Hagen: Asyl – 1000 Polizisten helfen Häupl, aber nicht Österreich
Mehr Sicherheit durch eigene Grenzpolizei gefordert
"1000 Polizisten helfen vielleicht Wien und Michael Häupl - die Sicherheit Restösterreichs scheint der Innenministerin aber herzlich egal zu sein", kritisiert Team Stronach Generalsekretär Christoph Hagen. Und weiter: "Schon bei den Grenzkontrollen hat Mikl-Leitner zu spät reagiert. Jetzt kann Häupl das Zögern der ÖVP-Ministerin zumindest wahlkampftauglich vermarkten!"

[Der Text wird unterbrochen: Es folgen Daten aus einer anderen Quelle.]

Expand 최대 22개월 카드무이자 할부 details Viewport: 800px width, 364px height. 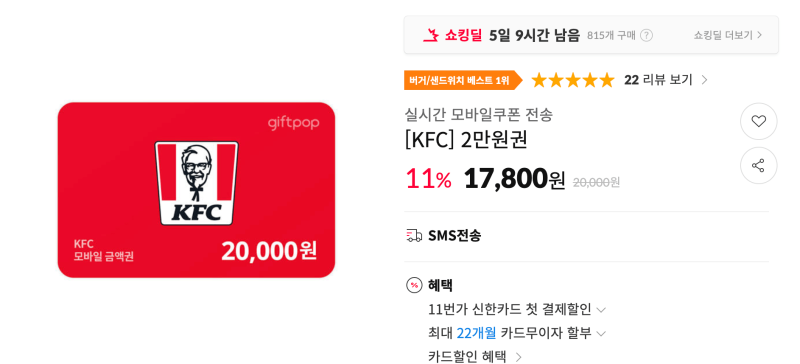point(517,333)
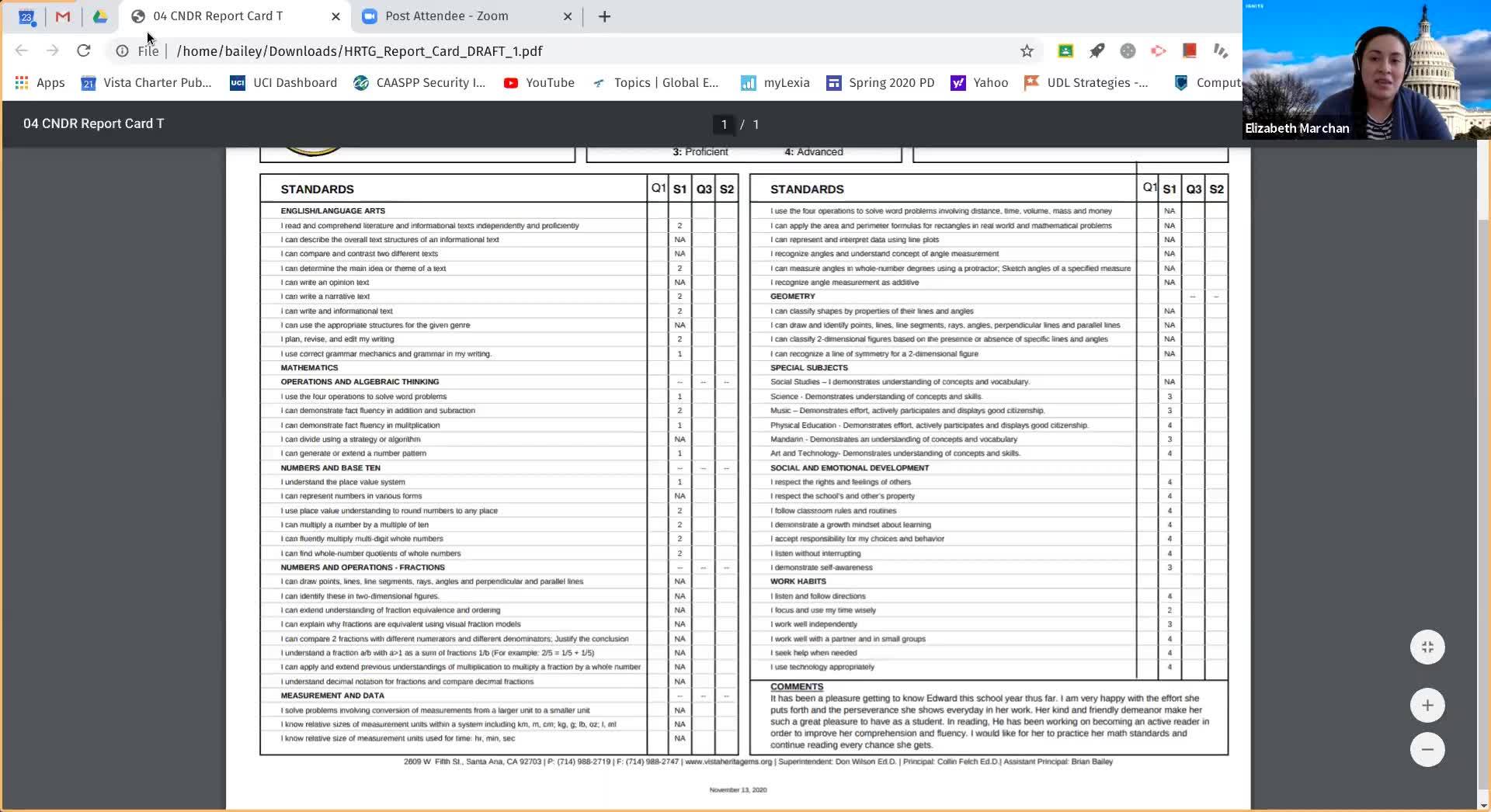Image resolution: width=1491 pixels, height=812 pixels.
Task: Zoom out of the PDF document
Action: pyautogui.click(x=1427, y=749)
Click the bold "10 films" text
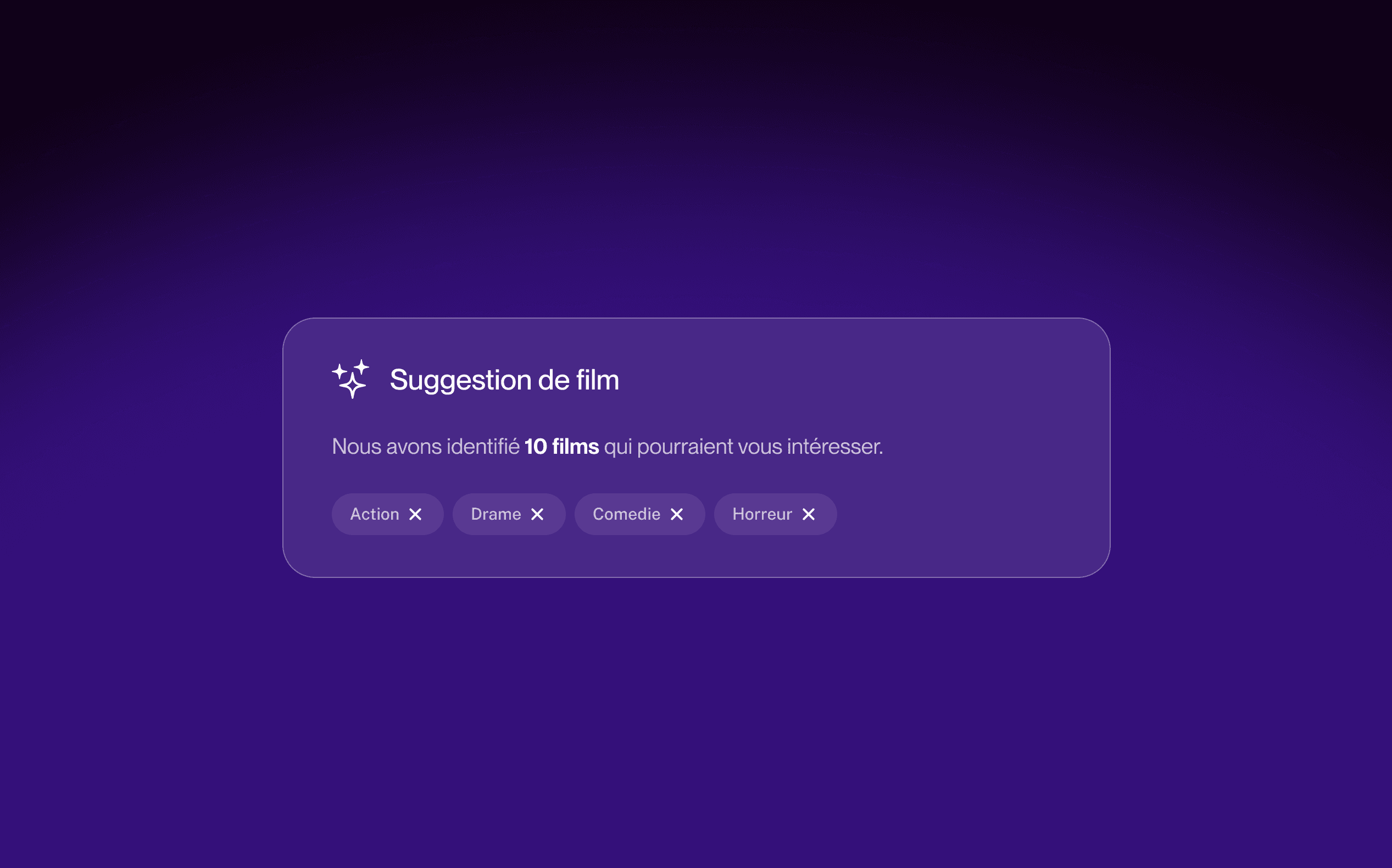Viewport: 1392px width, 868px height. 561,447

Allein 1350 Beamte sind derzeit mit sogenannten grenzpolizeilichen "Ausgleichsmaßnahmen" beschäftigt, in den ersten fünf Monaten des Jahres wurden um 40 Prozent mehr Schlepper aufgegriffen als im Vergleichszeitraum des Vorjahres - "aufgrund der angespannten Flüchtlingssituation kann die Polizei derzeit ihrer eigentlichen Arbeit gar nicht nachkommen", mahnt Hagen und fordert eine eigene Grenzpolizei an den Übergängen zu Italien, Slowenien und Ungarn, die nach dem Vorbild der ehemaligen Grenzgendarmerie nach dreimonatiger Ausbildung einsatzbereit ist.